0015. 3Sum¶
Table of Contents¶
- Problem
- Problem Breakdown
- Approach 1: Brute Force
- Approach 2: Sort + Two Pointers
- Complexity Comparison
- Edge Cases
- Common Mistakes
- Related Problems
- Visual Animation
Problem¶
| Leetcode | 15. 3Sum |
| Difficulty |  Medium |
| Tags | Array, Two Pointers, Sorting |
Description¶
Given an integer array
nums, return all the triplets[nums[i], nums[j], nums[k]]such thati != j,i != k, andj != k, andnums[i] + nums[j] + nums[k] == 0.Notice that the solution set must not contain duplicate triplets.
Examples¶
Example 1:
Input: nums = [-1,0,1,2,-1,-4]
Output: [[-1,-1,2],[-1,0,1]]
Explanation:
nums[0] + nums[1] + nums[2] = (-1) + 0 + 1 = 0
nums[1] + nums[2] + nums[4] = 0 + 1 + (-1) = 0
nums[0] + nums[3] + nums[4] = (-1) + 2 + (-1) = 0
The distinct triplets are [-1,0,1] and [-1,-1,2].
Example 2:
Input: nums = [0,1,1]
Output: []
Explanation: The only possible triplet does not sum up to 0.
Example 3:
Input: nums = [0,0,0]
Output: [[0,0,0]]
Explanation: The only possible triplet sums up to 0.
Constraints¶
3 <= nums.length <= 3000-10^5 <= nums[i] <= 10^5
Problem Breakdown¶
1. What is being asked?¶
Find all unique triplets in the array that sum to zero. Return the values (not indices), and there must be no duplicate triplets in the result.
2. What is the input?¶
| Parameter | Type | Description |
|---|---|---|
nums | int[] | Array of integers |
Important observations about the input: - The array is unsorted (not sorted) - Duplicates may exist (Example 1: two -1 values) - The array contains at least 3 elements - Negative numbers are possible
3. What is the output?¶
- A list of triplets
[[a, b, c], ...] - Each triplet satisfies
a + b + c = 0 - No duplicate triplets (e.g.,
[-1,0,1]should appear only once) - Order of triplets and order within a triplet do not matter
- Return an empty list if no triplets exist
4. Constraints analysis¶
| Constraint | Significance |
|---|---|
nums.length <= 3000 | O(n^2) works (~9,000,000 operations), O(n^3) is borderline (~27 billion) |
-10^5 <= nums[i] <= 10^5 | int32 is sufficient, sum of three fits easily |
| No duplicate triplets | Must handle deduplication carefully |
5. Step-by-step example analysis¶
Example 1: nums = [-1, 0, 1, 2, -1, -4]¶
After sorting: [-4, -1, -1, 0, 1, 2]
Fix i=0 (nums[i]=-4): target = 4
left=1 (-1), right=5 (2): -1 + 2 = 1 < 4 → left++
left=2 (-1), right=5 (2): -1 + 2 = 1 < 4 → left++
left=3 (0), right=5 (2): 0 + 2 = 2 < 4 → left++
left=4 (1), right=5 (2): 1 + 2 = 3 < 4 → left++
left=5, left >= right → stop
Fix i=1 (nums[i]=-1): target = 1
left=2 (-1), right=5 (2): -1 + 2 = 1 == 1 ✅ → triplet: [-1, -1, 2]

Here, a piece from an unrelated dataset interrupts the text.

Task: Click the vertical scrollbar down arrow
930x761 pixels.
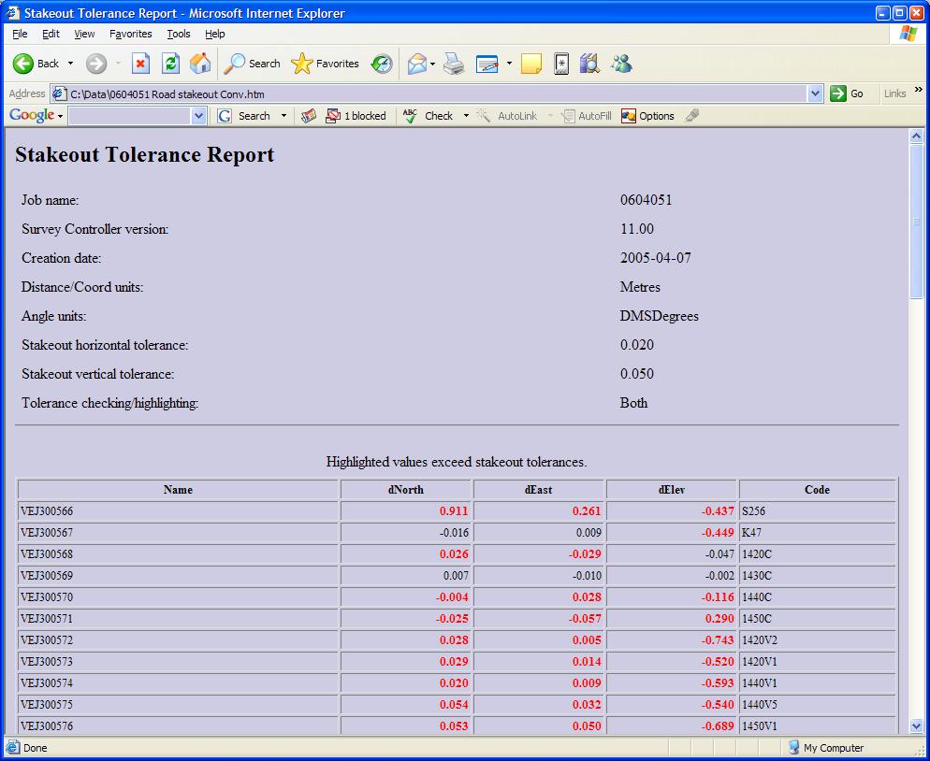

Skip duplicates → left=3, right=4
left=3 (0), right=4 (1): 0 + 1 = 1 == 1 ✅ → triplet: [-1, 0, 1]
left=4, right=3, left >= right → stop
Fix i=2 (nums[i]=-1): SKIP — duplicate of i=1
Fix i=3 (nums[i]=0): target = 0
left=4 (1), right=5 (2): 1 + 2 = 3 > 0 → right--
left=4, right=4, left >= right → stop
Result: [[-1, -1, 2], [-1, 0, 1]]
Example 3: nums = [0, 0, 0]¶
After sorting: [0, 0, 0]
Fix i=0 (nums[i]=0): target = 0
left=1 (0), right=2 (0): 0 + 0 = 0 == 0 ✅ → triplet: [0, 0, 0]
left=2, right=1 → stop
Result: [[0, 0, 0]]
6. Key Observations¶
- Sorting enables deduplication — Identical values are adjacent, so skipping duplicates is easy.
- Reduces to Two Sum — For each fixed element
nums[i], find two elements summing to-nums[i]. - Two Pointers on sorted array — After fixing
i, useleftandrightpointers converging inward. - Early termination — If
nums[i] > 0after sorting, no valid triplet is possible (all remaining values are positive).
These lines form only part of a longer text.